Al despuntar nuestro siglo, los poetas montevideanos fundaron, reeditaron o rehabilitaron algunas revistas que llegaron a ser voceras de la tendencia decadentista y parnasiana de importación francesa, y en las que la poesía gauchesca tenía poco sitio. Los redactores de una de esas publicaciones, titulada La Alborada, rendían un culto semirromántico a Lautréamont y contribuyeron a enriquecer y complicar su leyenda con los mitos y relatos más extravagantes.

Un escritor del círculo de esa revista se jactaba de ser hijo de Lautréamont y se llamaba a sí mismo «el bastardo luminoso de Maldoror». Sobre él corrían las historias más descabelladas. A ese presunto hijo de Ducasse, poeta originario del trópico e incinerado por los soles de Capricornio, se le suponía depositario de legajos del Conde de Lautréamont que guardaba piadosamente entre alhajas rusas, reliquias indostánicas, miniaturas persas y una serie de objetos abigarrados e infantiles que podrían servir para la decoración de algún melodrama suntuoso o para un bazar de relumbrón.

Un asiduo visitante del grupo de La Alborada adoptó una ocurrencia que Augusto Vitu había tenido a propósito de Baudelaire y repetía en todos los cenáculos: «Lautréamont es una piedra de toque: disgusta invariablemente a los imbéciles».

Otro poeta de la misma capilla, agresivo contra lo que él llamaba la moral casera, célebre por sus desplantes frente al clero y a la plutocracia, habitaba una casa de apariencia modesta en cuyo interior se exhibía un retrato del Conde de Lautréamont hecho por un grabador anónimo que se había limitado a copiar casi el dibujo de Valloton estampado en Le 1er. livre des masques de Rémy de Gourmont.

Este poeta montevideano, célebre por las reacciones de su carácter antojadizo y por lo que él llamaba con orgullo su licantropía, se entusiasmaba con Gérard de Nerval, Gracián, Leopardi y Martín Fierro, y se inspiraba en los gestos del excéntrico Pétrus Borel.
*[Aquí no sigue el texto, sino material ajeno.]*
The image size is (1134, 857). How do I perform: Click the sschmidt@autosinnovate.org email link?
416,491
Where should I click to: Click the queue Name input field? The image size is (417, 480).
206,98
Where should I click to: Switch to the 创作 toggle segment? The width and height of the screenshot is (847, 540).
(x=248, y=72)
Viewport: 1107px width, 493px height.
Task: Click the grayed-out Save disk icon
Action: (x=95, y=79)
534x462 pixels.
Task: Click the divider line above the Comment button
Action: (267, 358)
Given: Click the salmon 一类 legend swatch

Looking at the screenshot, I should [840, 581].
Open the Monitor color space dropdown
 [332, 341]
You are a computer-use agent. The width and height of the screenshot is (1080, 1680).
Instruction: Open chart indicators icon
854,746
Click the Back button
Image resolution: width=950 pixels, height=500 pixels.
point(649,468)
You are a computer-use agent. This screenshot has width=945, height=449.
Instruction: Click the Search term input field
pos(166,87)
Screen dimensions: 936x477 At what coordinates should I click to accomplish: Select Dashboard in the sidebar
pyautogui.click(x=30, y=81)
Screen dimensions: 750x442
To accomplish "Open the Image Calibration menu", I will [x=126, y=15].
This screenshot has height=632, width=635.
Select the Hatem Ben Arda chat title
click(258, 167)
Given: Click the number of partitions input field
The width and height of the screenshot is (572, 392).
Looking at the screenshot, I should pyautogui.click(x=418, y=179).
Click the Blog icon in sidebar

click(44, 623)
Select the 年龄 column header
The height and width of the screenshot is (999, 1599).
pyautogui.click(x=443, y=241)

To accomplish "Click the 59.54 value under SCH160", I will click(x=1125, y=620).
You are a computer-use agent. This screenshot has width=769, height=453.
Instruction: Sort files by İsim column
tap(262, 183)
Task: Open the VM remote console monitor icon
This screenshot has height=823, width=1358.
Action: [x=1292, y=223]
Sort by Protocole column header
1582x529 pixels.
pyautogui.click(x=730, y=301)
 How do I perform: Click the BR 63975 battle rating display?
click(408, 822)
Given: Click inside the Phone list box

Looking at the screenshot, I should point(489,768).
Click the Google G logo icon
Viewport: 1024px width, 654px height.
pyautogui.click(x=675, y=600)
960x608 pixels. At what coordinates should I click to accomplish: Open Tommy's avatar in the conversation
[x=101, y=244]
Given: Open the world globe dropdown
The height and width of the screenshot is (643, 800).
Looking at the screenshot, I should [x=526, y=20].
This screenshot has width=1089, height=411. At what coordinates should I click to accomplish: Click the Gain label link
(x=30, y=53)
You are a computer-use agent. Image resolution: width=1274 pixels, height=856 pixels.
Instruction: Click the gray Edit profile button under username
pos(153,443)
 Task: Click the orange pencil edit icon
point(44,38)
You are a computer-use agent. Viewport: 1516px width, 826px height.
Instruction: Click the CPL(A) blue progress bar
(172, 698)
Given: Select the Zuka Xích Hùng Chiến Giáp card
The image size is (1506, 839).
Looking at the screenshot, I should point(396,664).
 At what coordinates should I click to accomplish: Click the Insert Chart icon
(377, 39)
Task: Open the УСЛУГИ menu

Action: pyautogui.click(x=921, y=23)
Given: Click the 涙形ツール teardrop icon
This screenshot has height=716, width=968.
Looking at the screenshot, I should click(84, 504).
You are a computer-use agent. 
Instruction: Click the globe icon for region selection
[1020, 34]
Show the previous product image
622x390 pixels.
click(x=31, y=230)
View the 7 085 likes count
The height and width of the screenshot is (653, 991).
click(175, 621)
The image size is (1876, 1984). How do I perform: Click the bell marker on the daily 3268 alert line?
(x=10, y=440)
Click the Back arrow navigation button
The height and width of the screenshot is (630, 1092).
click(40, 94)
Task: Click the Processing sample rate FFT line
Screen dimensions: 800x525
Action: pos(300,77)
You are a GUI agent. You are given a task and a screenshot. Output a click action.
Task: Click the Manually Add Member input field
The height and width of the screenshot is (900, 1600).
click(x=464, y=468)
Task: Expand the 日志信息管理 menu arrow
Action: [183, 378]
Un día tuvo la ocurrencia de instalar sobre un antiguo altar de caoba, procedente de una parroquia de Entre Ríos, un retrato que pretendía representar a Lautréamont y en el que este aparecía con una aureola dorada a la manera de un ícono. La imagen caprichosa, alumbrada por la luz vacilante de los cirios, llevaba esta leyenda en letras rojas: «Un poeta montevideano sin miedo y sin tacha». Más abajo había un letrero que decía: «Caminante, anuncia al Mercurio de Francia que Lautréamont salvó a su ciudad natal y a la literatura francesa. Es para Montevideo lo que Santiago para España. Caminante, no olvides tu cometido, no te aflijas y no hagas esa mueca».

  1. Tomado de Escritos, de Gervasio Guillot Muñoz, Colección de Clásicos Uruguayos, vol. 180, Montevideo, 2009. Antología, prólogo y notas de Pablo Rocca.